[HOW TO COMPLETE THIS TASK]:
The result should be every line in the data below that carries the string "screenshot".

----

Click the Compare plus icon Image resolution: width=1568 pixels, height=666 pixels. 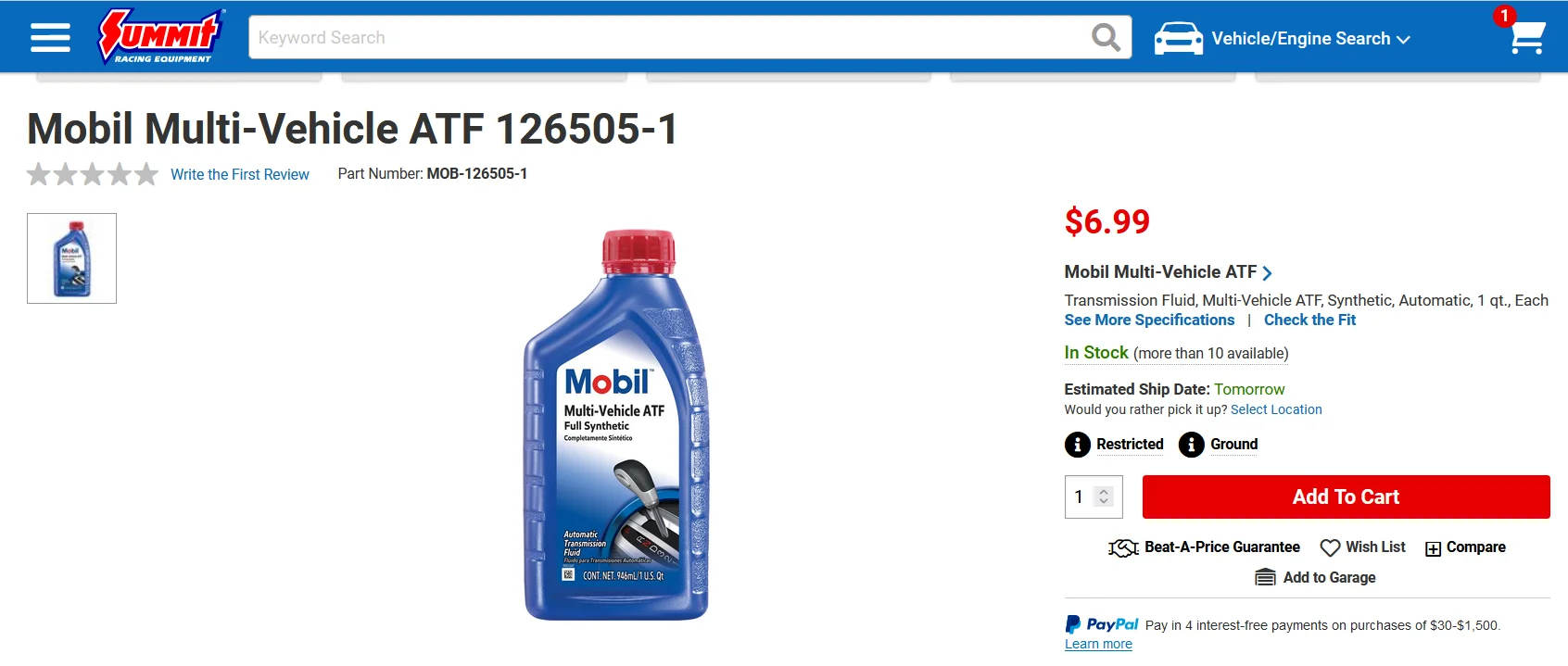pyautogui.click(x=1433, y=548)
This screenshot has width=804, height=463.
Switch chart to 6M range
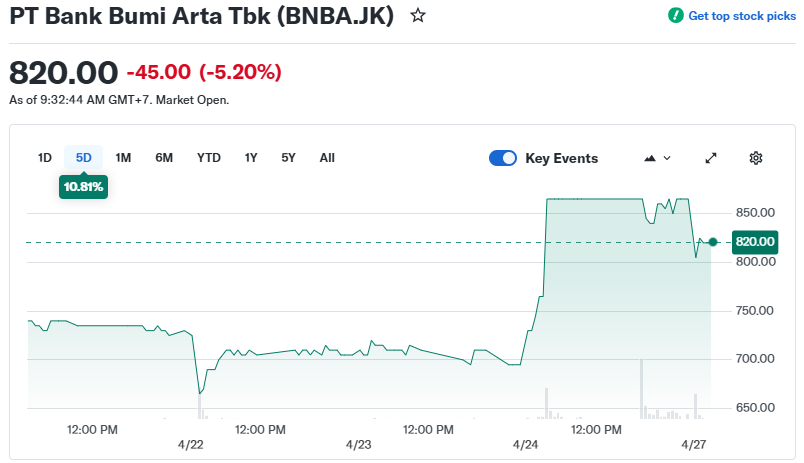point(164,158)
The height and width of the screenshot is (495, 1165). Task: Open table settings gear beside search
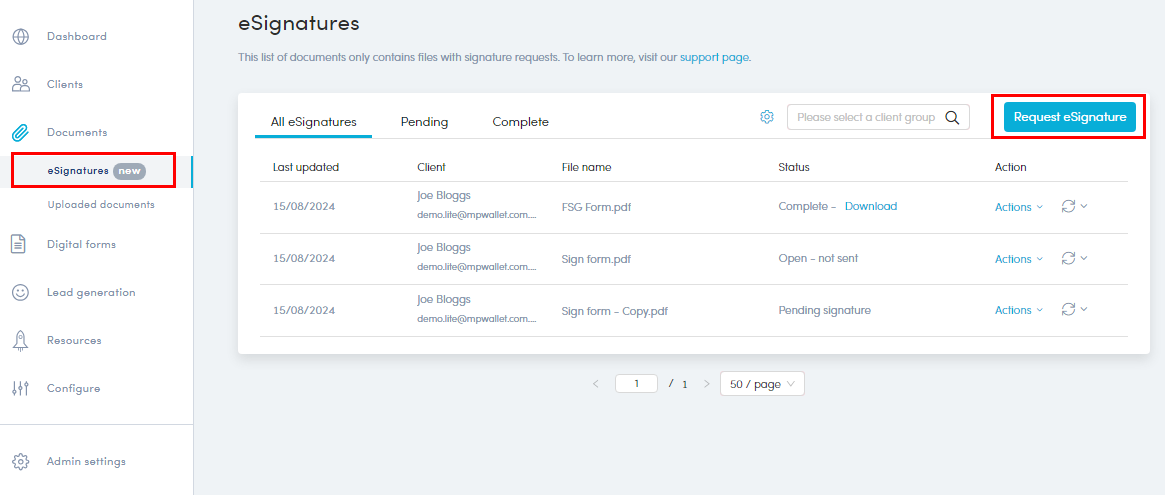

----

[SOLUTION FOR THIS TASK]:
This screenshot has width=804, height=463.
The height and width of the screenshot is (495, 1165). Task: Open table settings gear beside search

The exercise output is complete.